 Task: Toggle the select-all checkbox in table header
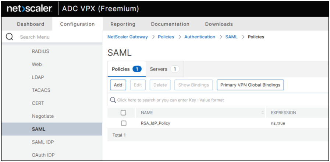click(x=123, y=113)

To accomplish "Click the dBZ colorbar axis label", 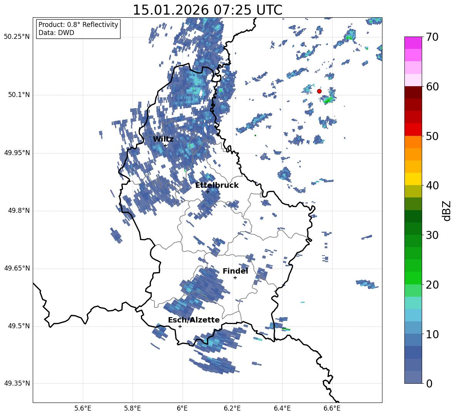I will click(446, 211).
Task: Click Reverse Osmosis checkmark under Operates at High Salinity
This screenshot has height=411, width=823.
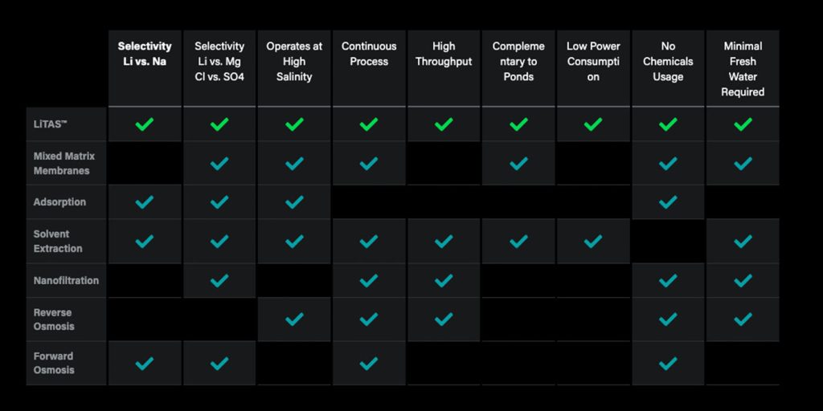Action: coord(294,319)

= = = = = = =

Assignment:
With the pictures left out, copy exactly the lines above from the line containing "Task: Click Reverse" through the last line of the entries.

Solution:
Task: Click Reverse Osmosis checkmark under Operates at High Salinity
This screenshot has height=411, width=823.
Action: coord(294,319)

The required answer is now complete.